Directions for this task
In the records below, count every line that includes the word "computer". Provide the total alone.

··········

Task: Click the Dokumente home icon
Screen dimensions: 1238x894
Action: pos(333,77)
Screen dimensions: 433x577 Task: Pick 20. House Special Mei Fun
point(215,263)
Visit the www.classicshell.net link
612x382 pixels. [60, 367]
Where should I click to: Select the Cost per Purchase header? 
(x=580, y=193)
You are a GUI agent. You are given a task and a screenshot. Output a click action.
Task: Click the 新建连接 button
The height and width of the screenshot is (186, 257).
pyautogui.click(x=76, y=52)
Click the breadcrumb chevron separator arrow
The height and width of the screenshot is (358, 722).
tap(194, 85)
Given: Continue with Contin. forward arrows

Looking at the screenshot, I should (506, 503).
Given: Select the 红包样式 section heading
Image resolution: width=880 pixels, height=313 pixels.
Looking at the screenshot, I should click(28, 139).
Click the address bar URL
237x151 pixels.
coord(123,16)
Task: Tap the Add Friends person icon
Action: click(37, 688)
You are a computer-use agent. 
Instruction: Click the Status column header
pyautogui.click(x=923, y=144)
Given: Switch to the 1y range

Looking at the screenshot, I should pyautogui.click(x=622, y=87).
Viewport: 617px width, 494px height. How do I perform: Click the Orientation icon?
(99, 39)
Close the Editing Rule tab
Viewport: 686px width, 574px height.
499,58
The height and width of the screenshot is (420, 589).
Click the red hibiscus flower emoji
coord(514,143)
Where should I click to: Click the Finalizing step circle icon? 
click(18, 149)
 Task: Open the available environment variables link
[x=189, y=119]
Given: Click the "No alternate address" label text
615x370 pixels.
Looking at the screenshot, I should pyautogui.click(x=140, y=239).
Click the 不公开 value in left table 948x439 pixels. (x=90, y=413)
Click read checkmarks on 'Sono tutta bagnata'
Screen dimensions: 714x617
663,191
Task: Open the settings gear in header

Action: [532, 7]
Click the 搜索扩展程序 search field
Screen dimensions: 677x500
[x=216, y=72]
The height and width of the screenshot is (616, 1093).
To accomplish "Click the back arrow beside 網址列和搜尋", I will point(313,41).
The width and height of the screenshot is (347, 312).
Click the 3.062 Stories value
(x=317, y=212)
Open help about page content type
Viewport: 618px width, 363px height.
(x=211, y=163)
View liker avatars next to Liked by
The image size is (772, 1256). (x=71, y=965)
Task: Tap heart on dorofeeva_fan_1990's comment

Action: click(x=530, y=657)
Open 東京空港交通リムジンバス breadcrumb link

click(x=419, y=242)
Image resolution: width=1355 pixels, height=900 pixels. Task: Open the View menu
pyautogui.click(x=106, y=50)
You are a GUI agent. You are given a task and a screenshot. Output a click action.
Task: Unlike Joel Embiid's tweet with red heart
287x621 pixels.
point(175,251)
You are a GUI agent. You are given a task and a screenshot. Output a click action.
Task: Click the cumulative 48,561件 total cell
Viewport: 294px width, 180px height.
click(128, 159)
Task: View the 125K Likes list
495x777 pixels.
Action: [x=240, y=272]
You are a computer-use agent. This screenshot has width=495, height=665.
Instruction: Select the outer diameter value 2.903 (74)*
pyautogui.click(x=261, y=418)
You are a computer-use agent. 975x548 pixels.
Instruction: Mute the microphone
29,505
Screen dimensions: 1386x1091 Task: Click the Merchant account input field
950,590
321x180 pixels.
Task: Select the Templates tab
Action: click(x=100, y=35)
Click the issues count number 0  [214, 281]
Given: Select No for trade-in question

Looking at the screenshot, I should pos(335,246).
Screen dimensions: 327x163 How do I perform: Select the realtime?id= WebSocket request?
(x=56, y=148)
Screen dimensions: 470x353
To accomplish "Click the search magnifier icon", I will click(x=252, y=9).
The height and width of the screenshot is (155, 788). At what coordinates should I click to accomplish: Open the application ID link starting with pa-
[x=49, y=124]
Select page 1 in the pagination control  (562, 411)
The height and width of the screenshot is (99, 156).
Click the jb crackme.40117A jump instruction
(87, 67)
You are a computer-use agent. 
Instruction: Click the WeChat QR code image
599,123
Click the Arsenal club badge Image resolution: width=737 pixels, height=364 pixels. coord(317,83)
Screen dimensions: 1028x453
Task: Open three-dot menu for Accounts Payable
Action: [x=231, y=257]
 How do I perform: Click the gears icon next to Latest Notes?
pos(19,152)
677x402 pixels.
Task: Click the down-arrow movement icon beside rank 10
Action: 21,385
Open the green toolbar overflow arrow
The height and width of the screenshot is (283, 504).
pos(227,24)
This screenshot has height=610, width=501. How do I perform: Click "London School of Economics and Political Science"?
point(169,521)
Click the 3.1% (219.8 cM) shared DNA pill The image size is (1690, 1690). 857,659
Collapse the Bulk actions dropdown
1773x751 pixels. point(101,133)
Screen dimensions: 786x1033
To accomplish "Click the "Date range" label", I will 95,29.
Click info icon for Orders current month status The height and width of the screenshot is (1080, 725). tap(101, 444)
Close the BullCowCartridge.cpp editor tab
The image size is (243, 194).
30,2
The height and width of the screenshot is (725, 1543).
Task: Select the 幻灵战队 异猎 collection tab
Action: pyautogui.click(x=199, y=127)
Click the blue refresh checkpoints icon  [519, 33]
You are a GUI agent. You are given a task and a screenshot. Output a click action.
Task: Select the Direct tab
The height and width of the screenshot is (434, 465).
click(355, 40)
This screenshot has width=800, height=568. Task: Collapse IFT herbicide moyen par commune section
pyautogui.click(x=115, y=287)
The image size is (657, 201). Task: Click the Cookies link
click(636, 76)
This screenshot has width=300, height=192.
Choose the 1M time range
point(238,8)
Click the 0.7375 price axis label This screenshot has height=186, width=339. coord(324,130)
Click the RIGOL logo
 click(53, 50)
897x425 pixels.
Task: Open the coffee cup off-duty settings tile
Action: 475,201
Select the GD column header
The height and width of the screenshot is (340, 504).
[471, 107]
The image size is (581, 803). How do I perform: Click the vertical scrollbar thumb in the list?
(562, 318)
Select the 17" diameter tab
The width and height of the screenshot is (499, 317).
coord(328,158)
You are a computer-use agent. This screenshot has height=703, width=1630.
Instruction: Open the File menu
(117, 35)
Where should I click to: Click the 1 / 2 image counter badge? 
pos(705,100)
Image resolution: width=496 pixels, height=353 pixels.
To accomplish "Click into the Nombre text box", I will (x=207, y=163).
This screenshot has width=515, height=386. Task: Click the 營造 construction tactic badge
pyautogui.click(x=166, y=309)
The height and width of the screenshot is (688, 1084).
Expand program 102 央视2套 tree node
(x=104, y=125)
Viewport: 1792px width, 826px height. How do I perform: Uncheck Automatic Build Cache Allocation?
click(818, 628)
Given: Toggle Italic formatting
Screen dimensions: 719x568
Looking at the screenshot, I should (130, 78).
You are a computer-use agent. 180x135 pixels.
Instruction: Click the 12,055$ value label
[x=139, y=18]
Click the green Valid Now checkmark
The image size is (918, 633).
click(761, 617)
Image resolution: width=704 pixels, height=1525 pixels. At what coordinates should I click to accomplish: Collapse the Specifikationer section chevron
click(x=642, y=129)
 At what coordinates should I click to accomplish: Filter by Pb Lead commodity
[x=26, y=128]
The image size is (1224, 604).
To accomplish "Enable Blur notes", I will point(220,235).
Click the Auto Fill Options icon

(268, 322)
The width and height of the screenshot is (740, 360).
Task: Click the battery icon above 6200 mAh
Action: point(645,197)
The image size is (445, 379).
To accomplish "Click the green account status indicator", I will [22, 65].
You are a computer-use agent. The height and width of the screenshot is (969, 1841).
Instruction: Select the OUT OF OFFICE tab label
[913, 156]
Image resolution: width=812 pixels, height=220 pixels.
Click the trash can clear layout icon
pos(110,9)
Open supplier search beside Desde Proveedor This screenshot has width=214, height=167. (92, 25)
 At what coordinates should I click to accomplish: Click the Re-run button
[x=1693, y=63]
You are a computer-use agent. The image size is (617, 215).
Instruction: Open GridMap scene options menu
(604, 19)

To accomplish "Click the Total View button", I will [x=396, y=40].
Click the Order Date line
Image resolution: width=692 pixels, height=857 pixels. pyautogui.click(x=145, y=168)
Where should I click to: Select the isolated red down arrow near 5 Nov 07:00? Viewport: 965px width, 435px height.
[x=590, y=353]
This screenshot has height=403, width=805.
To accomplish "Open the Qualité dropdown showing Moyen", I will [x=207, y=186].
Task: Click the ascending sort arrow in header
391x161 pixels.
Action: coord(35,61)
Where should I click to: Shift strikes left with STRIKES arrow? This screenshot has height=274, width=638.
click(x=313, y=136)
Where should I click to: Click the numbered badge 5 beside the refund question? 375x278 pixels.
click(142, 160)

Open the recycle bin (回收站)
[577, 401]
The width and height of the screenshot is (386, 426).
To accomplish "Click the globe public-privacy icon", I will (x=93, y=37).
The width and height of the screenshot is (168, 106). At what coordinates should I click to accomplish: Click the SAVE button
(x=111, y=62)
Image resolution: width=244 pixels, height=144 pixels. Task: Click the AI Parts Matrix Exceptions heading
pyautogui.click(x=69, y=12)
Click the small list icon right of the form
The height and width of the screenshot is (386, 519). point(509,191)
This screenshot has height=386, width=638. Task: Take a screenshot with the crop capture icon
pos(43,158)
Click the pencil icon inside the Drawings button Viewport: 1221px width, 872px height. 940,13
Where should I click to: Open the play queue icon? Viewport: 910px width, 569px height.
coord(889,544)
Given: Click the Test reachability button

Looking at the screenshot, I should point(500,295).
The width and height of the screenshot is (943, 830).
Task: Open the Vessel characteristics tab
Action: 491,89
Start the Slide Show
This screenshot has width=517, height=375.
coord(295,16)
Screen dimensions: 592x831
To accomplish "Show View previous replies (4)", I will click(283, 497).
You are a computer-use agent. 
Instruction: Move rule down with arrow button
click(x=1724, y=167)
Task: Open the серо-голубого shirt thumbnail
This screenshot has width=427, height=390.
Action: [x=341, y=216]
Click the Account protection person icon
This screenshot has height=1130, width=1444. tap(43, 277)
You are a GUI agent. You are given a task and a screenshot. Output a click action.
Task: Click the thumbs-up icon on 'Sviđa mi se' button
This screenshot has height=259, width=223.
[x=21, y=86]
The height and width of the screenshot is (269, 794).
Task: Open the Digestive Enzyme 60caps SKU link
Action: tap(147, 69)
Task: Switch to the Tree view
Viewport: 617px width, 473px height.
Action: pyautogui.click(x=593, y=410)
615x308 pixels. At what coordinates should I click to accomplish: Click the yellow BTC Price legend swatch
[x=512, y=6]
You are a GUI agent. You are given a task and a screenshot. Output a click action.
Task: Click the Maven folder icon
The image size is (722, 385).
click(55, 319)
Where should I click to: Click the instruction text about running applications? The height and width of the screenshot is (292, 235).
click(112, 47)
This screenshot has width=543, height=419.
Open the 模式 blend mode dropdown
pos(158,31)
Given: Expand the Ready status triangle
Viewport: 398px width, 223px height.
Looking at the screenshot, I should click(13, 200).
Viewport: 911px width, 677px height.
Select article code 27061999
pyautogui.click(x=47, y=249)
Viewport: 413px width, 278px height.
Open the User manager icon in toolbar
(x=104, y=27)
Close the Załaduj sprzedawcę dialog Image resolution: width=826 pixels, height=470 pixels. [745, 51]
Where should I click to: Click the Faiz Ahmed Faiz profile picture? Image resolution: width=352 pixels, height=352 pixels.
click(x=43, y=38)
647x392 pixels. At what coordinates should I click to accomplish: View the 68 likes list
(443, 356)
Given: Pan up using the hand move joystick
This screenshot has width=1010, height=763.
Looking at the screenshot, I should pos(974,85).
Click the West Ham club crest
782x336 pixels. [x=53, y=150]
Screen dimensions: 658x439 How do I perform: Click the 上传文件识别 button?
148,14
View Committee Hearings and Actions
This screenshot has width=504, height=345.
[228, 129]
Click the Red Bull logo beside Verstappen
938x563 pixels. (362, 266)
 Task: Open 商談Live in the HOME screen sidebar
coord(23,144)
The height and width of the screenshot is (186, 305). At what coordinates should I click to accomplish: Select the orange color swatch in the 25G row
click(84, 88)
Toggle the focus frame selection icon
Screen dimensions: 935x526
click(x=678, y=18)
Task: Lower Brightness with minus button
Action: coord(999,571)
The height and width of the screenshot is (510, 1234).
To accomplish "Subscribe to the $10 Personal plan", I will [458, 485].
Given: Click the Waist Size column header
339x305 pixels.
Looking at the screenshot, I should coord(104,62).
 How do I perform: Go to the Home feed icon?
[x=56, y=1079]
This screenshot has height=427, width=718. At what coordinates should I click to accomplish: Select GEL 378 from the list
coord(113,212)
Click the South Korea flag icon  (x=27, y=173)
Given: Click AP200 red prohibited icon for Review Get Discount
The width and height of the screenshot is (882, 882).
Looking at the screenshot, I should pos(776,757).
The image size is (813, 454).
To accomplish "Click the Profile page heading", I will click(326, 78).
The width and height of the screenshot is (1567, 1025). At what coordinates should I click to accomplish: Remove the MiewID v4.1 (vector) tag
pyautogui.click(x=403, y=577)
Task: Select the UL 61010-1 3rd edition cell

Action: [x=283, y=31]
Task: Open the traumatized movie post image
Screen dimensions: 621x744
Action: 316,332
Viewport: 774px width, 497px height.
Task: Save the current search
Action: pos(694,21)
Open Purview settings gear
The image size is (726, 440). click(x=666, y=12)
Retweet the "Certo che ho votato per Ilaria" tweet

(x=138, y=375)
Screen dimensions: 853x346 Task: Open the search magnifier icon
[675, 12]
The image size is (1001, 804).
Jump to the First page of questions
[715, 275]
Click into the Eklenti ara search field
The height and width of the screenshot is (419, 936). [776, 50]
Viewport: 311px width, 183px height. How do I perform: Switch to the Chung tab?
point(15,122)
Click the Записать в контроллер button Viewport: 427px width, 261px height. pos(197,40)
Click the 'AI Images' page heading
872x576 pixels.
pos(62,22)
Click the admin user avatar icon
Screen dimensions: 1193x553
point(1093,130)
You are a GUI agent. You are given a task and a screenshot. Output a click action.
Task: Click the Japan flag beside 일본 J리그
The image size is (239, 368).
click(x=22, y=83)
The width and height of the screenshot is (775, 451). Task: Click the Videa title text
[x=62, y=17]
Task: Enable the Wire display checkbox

··········

Result
9